Project Leader: Adam C. Brown Project Dates: 4/12/10 - 8/27/10 E-mail: email@example.com
The Kentucky Native Plant Corps will be working in the Mammoth Cave National Park and several surrounding state parks and nature preserves. Mammoth Cave National Park is located in the heart of Kentucky’s South-Central karst, an extensive system of subterranean drainage basins covering more than 400 square miles. Atop this labyrinth, lies a biologically diverse ecosystem inextricably interlinked with the ecosystems underground. A unique set of physiographic influences and diverse habitat types led to the area being designated as an International Biosphere Reserve in 1990. The park was also named as a World Heritage Site in 1981.
Mammoth Cave was established as a national park in 1941 but evidence suggests that the earliest human exploration of the cave occurred more than 4000 years ago! These aboriginal explorers probed the depths of the cave for salt and mineral deposits. The true exploration of the caves began in earnest with their rediscovered in the late 18th century. In 1926 only 40 miles of passageway had been mapped. As survey techniques improved many caves, believed to be separate, were found to be connected and today Mammoth Cave is recognized internationally as the longest cave system in the entire world. The cave system, measuring over 350 miles long, is three times longer than any other known cave. Even if the second and third longest caves were connected together Mammoth would still be longer with over a hundred miles to spare!

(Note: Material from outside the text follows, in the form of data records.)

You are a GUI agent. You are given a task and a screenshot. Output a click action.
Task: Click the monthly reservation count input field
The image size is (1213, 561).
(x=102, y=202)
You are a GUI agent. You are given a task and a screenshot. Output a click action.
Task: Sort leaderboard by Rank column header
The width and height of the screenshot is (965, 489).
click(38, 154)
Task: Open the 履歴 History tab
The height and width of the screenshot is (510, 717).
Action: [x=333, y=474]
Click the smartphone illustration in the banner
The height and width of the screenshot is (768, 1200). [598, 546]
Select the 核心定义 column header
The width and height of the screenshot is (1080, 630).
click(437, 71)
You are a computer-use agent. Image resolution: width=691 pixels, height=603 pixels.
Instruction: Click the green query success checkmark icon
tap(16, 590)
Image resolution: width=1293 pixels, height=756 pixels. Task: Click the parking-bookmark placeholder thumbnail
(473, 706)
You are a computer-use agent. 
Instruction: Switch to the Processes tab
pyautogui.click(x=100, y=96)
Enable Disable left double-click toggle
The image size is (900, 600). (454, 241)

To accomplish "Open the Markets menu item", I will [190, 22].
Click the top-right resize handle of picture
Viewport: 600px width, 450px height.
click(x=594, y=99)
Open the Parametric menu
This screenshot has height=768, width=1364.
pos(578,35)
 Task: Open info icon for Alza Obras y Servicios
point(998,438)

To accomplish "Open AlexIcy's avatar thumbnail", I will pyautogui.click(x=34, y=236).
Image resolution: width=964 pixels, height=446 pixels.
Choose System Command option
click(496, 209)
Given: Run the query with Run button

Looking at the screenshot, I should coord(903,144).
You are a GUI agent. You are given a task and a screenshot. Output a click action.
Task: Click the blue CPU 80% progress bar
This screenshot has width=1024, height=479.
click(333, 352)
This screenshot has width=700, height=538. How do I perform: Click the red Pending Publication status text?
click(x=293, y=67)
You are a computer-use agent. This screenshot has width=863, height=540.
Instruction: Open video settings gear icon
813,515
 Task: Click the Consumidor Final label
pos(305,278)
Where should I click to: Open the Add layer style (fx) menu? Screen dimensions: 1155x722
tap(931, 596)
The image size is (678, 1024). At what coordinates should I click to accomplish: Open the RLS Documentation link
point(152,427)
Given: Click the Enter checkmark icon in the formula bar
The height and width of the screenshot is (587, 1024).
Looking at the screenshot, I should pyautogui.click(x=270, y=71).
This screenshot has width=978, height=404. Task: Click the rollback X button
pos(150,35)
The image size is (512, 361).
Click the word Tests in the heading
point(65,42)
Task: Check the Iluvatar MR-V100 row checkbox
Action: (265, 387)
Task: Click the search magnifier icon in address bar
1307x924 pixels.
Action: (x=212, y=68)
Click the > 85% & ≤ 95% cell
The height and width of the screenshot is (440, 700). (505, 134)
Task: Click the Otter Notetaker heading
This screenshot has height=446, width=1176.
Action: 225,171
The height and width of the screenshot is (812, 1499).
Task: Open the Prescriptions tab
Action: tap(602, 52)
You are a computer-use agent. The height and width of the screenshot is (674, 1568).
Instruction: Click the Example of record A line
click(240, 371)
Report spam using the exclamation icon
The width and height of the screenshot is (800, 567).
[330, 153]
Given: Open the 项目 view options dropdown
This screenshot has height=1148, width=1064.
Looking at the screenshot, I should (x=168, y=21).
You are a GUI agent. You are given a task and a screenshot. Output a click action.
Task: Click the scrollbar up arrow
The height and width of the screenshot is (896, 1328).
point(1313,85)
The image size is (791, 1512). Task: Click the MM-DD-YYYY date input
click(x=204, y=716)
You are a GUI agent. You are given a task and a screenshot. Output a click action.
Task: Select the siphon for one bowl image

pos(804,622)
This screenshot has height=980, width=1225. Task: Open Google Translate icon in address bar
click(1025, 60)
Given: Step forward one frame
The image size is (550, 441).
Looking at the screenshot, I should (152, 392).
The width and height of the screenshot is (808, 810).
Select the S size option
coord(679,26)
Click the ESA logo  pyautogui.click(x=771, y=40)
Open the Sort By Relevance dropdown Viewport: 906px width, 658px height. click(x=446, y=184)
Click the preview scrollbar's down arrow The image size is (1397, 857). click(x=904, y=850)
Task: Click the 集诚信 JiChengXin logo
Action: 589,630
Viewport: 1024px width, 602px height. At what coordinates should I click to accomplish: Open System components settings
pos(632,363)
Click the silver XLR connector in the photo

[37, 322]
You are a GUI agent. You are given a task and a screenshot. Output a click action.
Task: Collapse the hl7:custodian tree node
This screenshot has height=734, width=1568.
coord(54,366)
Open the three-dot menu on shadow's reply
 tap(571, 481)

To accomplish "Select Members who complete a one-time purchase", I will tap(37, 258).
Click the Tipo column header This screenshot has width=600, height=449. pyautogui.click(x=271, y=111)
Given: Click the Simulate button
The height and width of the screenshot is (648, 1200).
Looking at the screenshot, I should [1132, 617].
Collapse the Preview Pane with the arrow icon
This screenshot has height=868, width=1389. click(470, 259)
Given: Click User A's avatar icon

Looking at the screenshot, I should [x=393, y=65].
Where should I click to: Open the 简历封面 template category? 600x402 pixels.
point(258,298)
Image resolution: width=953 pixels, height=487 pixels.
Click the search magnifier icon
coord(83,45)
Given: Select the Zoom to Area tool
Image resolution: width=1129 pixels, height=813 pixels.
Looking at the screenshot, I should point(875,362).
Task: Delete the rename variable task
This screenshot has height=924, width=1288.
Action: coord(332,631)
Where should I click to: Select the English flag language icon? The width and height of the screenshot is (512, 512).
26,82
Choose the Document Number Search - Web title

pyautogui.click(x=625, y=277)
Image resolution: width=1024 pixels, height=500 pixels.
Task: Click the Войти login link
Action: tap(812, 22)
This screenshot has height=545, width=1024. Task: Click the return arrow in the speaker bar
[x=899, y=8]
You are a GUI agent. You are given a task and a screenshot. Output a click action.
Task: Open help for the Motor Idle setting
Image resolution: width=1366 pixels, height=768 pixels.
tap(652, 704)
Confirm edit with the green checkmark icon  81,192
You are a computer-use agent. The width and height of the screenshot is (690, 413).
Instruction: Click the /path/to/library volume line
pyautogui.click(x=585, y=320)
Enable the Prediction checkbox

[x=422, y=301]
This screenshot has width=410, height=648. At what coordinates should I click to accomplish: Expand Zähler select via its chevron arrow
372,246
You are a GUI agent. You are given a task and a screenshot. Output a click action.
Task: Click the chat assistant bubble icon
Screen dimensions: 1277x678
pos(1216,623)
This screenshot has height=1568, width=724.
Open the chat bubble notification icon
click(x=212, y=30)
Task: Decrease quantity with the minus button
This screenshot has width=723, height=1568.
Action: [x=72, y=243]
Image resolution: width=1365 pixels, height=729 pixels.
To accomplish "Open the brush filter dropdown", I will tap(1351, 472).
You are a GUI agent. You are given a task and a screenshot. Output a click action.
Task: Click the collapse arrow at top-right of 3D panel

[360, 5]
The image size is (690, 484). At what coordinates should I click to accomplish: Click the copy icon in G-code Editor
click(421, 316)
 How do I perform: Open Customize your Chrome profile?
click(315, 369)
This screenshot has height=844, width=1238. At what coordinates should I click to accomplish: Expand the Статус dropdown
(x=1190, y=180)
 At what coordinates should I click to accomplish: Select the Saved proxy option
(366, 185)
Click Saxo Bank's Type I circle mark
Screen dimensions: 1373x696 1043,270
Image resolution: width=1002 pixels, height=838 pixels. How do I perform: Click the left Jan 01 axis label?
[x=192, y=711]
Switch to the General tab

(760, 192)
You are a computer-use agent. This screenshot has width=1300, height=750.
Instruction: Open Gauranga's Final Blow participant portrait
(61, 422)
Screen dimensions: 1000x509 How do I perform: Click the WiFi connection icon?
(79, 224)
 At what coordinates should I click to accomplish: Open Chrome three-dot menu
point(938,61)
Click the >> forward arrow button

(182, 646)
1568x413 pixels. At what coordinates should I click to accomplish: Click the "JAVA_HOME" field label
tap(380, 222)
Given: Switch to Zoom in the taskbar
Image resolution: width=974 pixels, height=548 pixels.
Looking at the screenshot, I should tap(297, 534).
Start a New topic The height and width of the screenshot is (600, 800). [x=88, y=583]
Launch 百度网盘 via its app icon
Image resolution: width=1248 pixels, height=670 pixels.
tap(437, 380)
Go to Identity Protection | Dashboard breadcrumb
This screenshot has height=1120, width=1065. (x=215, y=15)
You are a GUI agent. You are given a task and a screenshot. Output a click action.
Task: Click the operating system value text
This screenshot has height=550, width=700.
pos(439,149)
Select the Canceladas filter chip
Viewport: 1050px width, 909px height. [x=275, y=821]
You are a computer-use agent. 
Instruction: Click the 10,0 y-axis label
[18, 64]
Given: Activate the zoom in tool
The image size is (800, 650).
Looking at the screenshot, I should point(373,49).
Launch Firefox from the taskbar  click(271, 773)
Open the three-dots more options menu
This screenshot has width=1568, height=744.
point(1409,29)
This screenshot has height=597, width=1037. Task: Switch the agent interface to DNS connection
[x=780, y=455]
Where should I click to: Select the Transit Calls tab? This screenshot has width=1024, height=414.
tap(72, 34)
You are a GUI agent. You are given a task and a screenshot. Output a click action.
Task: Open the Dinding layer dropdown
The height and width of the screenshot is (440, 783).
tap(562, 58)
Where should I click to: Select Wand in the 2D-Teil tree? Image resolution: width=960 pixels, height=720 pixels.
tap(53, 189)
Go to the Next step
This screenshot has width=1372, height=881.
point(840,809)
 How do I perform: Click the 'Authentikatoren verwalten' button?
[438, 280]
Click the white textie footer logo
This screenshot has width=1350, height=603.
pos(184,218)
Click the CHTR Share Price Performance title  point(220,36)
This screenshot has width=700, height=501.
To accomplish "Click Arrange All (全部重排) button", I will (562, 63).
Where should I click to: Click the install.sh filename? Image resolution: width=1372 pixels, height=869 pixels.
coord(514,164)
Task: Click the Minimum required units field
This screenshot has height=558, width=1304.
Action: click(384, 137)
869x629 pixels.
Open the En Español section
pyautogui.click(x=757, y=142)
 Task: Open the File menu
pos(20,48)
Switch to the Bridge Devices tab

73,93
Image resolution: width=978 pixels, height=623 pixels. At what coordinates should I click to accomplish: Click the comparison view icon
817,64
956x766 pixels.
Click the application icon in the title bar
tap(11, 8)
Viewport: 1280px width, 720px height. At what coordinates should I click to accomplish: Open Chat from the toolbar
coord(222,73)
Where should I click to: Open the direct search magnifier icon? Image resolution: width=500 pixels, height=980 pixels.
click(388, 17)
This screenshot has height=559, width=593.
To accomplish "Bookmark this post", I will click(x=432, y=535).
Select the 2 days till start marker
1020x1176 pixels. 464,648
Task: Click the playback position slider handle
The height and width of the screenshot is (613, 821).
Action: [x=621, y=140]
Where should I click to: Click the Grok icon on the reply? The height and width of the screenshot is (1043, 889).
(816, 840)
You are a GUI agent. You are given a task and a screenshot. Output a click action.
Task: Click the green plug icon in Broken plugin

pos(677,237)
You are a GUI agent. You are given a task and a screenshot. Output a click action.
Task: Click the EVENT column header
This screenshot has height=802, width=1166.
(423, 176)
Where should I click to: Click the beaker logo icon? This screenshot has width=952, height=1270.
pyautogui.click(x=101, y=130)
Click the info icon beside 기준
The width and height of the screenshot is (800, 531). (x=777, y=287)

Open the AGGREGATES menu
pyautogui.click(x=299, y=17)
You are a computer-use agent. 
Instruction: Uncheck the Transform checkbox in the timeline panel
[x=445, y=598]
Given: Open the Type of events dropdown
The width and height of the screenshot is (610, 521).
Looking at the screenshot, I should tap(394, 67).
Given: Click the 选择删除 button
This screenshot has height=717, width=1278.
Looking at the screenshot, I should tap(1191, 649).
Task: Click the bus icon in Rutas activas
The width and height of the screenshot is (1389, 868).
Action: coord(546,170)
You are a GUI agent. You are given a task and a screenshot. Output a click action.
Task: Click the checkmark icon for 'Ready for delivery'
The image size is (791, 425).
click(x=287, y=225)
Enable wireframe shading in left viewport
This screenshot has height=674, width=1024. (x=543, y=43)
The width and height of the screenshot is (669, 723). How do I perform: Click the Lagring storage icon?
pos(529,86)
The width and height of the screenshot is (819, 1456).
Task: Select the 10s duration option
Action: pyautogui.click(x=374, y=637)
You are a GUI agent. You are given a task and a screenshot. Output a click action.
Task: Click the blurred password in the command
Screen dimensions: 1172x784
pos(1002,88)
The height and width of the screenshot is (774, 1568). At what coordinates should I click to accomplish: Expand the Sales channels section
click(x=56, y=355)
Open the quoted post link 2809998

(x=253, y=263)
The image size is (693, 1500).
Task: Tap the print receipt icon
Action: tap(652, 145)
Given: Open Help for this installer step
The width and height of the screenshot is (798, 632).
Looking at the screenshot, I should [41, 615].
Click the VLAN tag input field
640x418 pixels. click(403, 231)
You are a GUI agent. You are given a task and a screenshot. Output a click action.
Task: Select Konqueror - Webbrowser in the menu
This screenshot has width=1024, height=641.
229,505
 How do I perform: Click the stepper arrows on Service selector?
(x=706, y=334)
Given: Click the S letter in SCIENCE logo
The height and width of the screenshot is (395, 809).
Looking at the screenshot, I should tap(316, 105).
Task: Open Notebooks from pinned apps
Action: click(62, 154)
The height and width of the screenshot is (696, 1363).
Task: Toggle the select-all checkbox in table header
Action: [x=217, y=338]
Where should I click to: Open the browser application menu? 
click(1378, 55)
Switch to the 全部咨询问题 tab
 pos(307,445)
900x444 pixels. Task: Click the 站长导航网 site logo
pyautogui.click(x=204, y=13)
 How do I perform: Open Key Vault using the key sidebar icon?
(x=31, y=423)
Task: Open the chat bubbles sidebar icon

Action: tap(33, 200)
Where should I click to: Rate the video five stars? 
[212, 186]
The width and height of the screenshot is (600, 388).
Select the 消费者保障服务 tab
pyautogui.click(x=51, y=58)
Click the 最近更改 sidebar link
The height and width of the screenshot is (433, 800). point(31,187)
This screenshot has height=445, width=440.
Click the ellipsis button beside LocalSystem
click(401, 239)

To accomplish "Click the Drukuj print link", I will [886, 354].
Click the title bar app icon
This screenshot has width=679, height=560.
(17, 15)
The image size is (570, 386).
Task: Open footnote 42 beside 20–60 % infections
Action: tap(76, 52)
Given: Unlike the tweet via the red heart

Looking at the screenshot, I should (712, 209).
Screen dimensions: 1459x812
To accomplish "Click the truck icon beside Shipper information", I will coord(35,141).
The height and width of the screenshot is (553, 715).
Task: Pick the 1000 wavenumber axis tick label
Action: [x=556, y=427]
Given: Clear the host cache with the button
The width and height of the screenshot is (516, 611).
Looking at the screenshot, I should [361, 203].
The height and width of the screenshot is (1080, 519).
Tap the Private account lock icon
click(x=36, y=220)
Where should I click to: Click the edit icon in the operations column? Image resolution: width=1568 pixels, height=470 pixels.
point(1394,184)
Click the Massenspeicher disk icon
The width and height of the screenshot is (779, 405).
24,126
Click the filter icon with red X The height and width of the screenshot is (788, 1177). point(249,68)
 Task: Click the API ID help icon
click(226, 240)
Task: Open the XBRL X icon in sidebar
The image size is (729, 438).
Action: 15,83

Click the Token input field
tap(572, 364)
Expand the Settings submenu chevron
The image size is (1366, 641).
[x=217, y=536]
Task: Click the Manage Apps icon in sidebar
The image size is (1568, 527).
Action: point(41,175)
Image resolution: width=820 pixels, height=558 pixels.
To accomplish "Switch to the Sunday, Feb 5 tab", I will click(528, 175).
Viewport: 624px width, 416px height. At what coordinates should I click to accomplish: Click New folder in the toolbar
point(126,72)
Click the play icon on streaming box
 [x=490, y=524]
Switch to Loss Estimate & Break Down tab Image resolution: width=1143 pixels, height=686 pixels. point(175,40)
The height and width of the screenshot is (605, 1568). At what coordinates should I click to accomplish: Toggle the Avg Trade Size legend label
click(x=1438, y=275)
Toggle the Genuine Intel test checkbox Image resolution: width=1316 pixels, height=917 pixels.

Aside from this staggering feature, the botanical diversity alone is deserving of international attention. The park, encompassing merely 53,000 surface acres, contains more than 1,300 flowering species; rivaling that of the Great Smoky Mountains in one tenth the acreage. The South-Central region of Kentucky is located in multiple transitional zones. To the west lie open grasslands and drier oak-hickory forests and to the east lie moist mixed mesophytic forests. The climate is also influenced jointly by the warmer sub-tropical regions to the south and the colder climates to the north. Many species found within the park, and its surrounding areas, are at the northern, southern, eastern, and western limits of their natural range. A wide variety of habitats further support differing plant communities. These include: dry upland flats and sandstone-capped ridges, limestone exposed slopes, ravines and karst valleys, broad alluvial bottoms along the Green River, gorge-like hemlock ravines, deep sinks with exposed subterranean streams, old-growth timber, successional growth forests, barrens and savannah habitats, and wetlands, including ponds, forest swamps, springs, seasonal wet woodlands, and cobble bars and banks along the Green River.
Botanical surveys in the park have found 25 species listed as endangered, threatened, or of special concern by Kentucky State Nature Preserves Commission. Mammoth Cave National Park is a vital refuge for the protection of plant communities and individual species in danger. This mosaic of habitats and diversity of forests types and grasslands is, unfortunately, just as attractive to a wide variety of introduced plants. The Student Conservation Association, in close cooperation with the National Park Service and the Kentucky Department of Fish and Wildlife, will be working diligently to help monitor and control the spread of these invasive exotic plants. These plants include Japanese honeysuckle, garlic mustard, kudzu, Nepalese browntop, tree-of-heaven, oriental bittersweet, non-native wisterias, and paulownia. These species out-compete native species and, behind habitat destruction, are the single greatest threats to biodiversity.